La crónica ya la conocemos: el sábado 5 de agosto comenzó el torneo de apertura para el Santos. El cotejo fue contra Monterrey, y además de un apagón, el incidente que levantó mayor ampolla fue el tratamiento presuntamente racista que recibió el panameño Felipe Baloy, jugador de los Rayados. El árbitro Fabián Delgado asentó en su cédula el comportamiento de la afición lagunera, lo que introdujo el tema de la discriminación étnica en el futbol y el periodismo mexicanos.
No demoro mi opinión sobre el asunto: me parece exagerado pensar que tras una agresión que no llega a lo físico se arme un jaleo noticioso de tan subidos tintes. Miguel Herrera, verbigracia, habló de la barbarie ya bien conocida (bien conocida según él) de los fanáticos santistas. Lo dijo como si los aficionados del Monterrey fueran institutrices inglesas y no como lo que sabemos que son: ostrogodos con jersey de gruesas rayas azules. Ya hace dos o tres temporadas, no recuerdo, muchos seguidores del equipo regio provocaron una batalla medieval en el entorno del Corona, y prácticamente no hubo nadie que les pudiera hacer frente pues tiraban puñetazos, patadas y riscazos como si fueran discípulos de Atila. El gentleman Miguelito Herrera, quien por cierto militó en el Santos y nunca se distinguió por ser precisamente un jugador terso, añadió que lo fanáticos laguneros que manifestaron su racismo contra Baloy sólo merecen ser calificados como “nacos”.
Insisto: hay que bajarle. Si comenzamos a sumar las manifestaciones verbales de tirria al rival futbolero no acabaríamos de computarlas. Cuando el enemigo es pelón, los aficionados de todo México le gritarán “pinche pelón”; si anda pasado de kilos, le gritarán “maldito gordo” o “cabrón marrano”; si es chaparro, no faltará que le digan “tapón”, “enano” y lindezas parecidas, todas aderezadas con maldiciones misceláneas. Por eso, al jugador negro (sólo cuando es enemigo, no cuando es Dolmo o Robson) le tupirán lo suyo sin piedad, con una beligerancia no vista en las calles y sólo superada por lo que declaran algunos empresarios contra López Obrador.

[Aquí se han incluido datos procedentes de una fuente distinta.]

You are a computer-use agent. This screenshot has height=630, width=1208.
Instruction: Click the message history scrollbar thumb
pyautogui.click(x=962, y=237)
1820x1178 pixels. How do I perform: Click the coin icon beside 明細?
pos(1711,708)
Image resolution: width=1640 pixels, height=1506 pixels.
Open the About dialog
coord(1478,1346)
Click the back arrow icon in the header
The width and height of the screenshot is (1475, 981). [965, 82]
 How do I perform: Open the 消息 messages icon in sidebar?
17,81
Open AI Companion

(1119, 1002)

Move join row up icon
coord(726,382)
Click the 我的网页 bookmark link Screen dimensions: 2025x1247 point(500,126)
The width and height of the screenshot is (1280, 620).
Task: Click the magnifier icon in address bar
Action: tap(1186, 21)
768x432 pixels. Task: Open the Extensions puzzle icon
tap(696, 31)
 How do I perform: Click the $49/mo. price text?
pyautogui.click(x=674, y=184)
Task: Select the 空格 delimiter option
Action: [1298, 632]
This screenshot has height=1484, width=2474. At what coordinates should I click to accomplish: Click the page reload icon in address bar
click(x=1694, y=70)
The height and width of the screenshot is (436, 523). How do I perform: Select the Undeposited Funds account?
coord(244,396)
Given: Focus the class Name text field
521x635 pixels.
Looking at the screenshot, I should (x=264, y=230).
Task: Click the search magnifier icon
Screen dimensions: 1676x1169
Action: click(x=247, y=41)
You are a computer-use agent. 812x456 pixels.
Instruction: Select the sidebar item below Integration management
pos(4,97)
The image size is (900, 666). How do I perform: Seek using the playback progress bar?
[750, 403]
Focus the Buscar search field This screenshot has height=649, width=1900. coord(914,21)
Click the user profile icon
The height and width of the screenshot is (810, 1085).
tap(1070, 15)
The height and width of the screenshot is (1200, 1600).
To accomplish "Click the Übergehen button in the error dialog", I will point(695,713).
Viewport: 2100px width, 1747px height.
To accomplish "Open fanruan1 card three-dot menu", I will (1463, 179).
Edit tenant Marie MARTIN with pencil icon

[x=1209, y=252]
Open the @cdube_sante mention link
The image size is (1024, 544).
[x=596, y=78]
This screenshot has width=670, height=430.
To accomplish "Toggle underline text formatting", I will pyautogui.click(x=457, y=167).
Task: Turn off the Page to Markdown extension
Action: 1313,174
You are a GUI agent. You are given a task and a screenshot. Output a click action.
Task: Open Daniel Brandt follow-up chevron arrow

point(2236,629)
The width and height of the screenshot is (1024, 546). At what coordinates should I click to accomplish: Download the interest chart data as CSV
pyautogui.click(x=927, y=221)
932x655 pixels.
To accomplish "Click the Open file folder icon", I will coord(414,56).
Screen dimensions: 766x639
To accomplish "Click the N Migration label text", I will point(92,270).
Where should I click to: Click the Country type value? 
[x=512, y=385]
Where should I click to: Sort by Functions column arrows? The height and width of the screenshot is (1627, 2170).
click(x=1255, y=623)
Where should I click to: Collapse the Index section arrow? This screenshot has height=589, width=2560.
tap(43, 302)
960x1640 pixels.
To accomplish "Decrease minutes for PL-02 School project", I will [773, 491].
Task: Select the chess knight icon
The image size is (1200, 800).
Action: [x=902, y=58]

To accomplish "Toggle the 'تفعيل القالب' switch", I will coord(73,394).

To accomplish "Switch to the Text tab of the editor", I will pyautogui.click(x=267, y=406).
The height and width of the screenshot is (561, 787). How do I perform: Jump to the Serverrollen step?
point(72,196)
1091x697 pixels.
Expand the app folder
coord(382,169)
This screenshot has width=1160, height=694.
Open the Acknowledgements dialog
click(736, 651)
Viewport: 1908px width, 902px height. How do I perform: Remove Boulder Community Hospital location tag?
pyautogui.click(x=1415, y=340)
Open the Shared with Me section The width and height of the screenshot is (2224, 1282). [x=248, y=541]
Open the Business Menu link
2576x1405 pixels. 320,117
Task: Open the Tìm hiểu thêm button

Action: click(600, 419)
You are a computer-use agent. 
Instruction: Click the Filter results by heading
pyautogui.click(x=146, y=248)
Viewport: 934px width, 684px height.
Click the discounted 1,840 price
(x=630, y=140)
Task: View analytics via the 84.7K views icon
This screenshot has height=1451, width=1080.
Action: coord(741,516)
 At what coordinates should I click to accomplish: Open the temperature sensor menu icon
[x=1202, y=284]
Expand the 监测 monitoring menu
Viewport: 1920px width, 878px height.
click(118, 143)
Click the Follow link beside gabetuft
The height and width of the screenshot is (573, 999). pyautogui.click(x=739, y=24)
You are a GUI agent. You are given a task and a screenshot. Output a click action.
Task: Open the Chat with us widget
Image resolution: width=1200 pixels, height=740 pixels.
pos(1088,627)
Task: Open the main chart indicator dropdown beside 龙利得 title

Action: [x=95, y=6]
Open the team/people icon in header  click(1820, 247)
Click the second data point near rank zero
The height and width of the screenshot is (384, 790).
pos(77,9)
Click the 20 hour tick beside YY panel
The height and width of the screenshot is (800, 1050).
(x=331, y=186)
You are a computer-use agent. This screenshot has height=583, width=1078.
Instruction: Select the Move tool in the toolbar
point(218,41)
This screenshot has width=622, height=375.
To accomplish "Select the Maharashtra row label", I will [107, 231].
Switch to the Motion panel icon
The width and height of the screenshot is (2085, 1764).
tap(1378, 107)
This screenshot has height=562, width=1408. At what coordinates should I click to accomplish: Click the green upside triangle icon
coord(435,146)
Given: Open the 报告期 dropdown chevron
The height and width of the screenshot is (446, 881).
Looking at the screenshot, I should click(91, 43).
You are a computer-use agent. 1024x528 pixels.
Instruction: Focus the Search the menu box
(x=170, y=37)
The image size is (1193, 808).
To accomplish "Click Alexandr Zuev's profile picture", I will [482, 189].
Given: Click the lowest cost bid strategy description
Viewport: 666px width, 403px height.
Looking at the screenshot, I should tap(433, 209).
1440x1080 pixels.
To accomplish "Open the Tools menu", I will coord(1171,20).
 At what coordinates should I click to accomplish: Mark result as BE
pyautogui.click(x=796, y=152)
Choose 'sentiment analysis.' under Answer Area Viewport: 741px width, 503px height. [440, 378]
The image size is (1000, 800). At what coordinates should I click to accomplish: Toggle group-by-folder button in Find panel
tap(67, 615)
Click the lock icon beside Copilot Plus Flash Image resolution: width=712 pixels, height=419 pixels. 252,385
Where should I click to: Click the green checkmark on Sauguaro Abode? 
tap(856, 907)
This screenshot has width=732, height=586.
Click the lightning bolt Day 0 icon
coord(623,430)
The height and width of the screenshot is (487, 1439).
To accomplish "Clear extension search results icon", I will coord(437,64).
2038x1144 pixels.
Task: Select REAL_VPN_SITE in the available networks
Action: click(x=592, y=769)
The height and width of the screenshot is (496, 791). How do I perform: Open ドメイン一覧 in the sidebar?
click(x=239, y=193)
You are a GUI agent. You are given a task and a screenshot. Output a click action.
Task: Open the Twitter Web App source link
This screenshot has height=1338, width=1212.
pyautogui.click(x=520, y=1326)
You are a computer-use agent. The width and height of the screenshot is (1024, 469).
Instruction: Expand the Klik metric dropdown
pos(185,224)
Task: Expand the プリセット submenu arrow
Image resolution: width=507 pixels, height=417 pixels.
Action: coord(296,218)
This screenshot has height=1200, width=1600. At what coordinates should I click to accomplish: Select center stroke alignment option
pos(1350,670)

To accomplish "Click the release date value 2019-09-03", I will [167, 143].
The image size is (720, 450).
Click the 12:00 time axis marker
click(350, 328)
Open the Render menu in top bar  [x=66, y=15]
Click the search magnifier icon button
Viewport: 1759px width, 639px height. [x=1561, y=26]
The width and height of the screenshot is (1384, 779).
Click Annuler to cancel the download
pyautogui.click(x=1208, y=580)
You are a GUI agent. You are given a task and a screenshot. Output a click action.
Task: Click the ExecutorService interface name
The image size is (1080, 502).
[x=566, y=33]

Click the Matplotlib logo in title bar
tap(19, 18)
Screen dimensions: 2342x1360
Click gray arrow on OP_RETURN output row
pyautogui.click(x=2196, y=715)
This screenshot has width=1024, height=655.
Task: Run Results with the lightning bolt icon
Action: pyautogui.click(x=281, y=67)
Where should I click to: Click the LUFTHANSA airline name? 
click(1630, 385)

Es entonces exagerado llevar el caso a los tribunales de la disciplinaria y crear la imagen de racistas a los laguneros. Si lo son, no lo son más ni menos que los demás mexicanos, pueblo que en general es tolerante en el sentido racial aunque no deja de ser evidente que cierto color o la simple condición indígena genere recelo entre los mestizos que secretamente se creen arios. Una consideración final: ya trepado a la tribuna, cualquier ciudadano modelo es un hooligan en potencia. De qué asustarnos, pues.